**DATA FOR THIS EXERCISE**
________
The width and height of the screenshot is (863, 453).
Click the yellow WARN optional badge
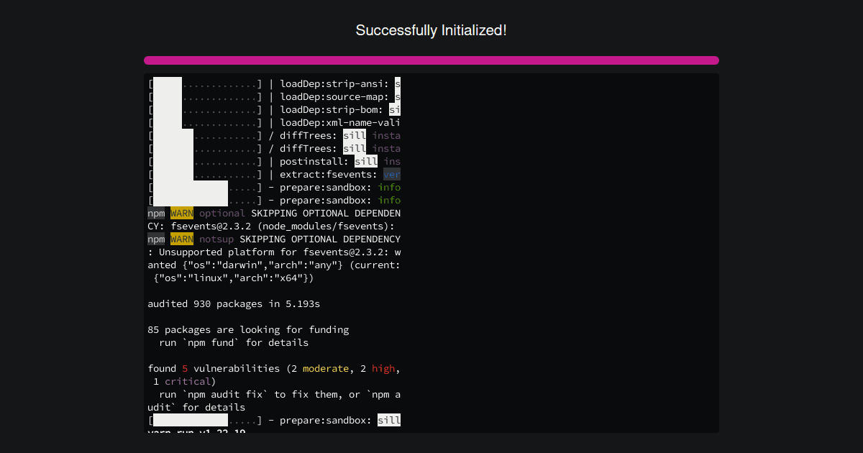pyautogui.click(x=181, y=213)
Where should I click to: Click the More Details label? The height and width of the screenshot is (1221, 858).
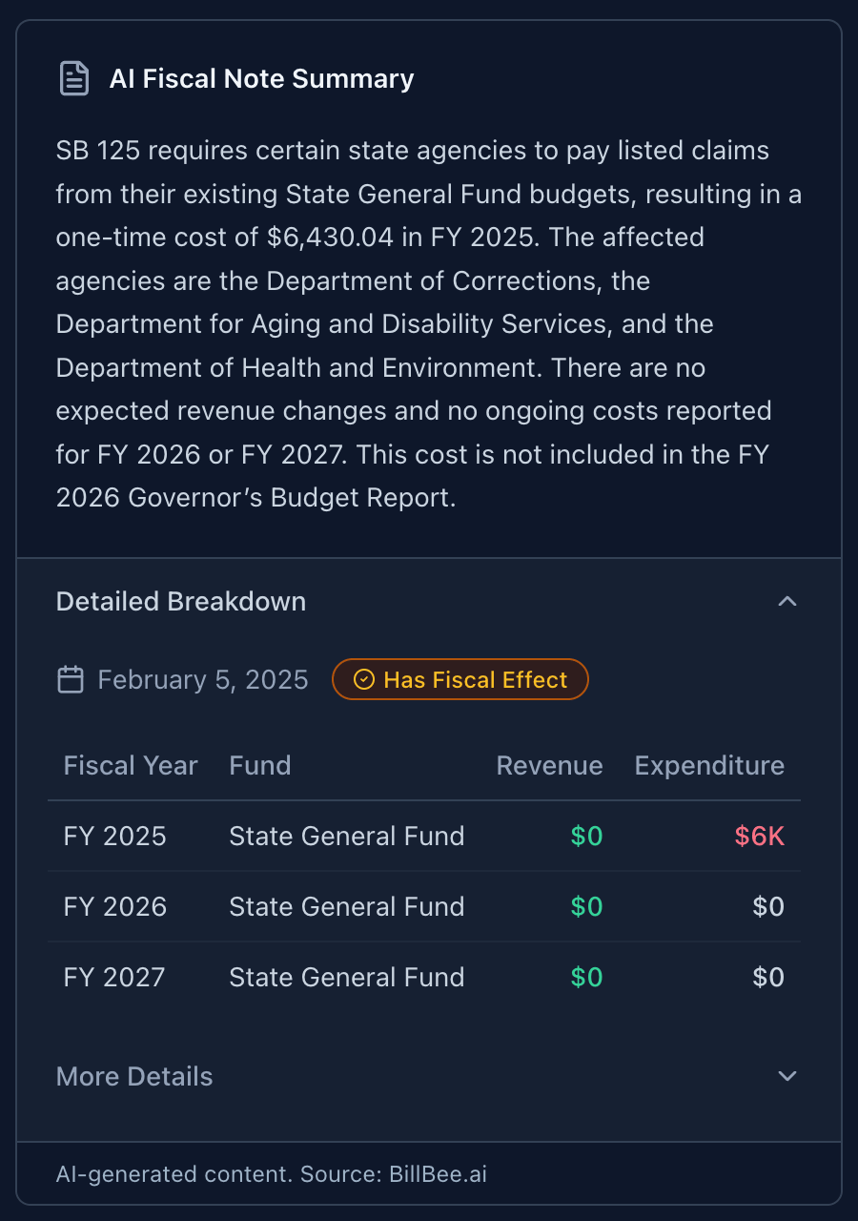(134, 1076)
________
**WHAT IS NEEDED**
What is needed is every entry above, repeated exactly, with the pictures dropped.

**WRITTEN RESPONSE**
The width and height of the screenshot is (863, 453).
Click the yellow WARN optional badge
pyautogui.click(x=181, y=213)
Where should I click to: Click the More Details label? The height and width of the screenshot is (1221, 858).
(134, 1076)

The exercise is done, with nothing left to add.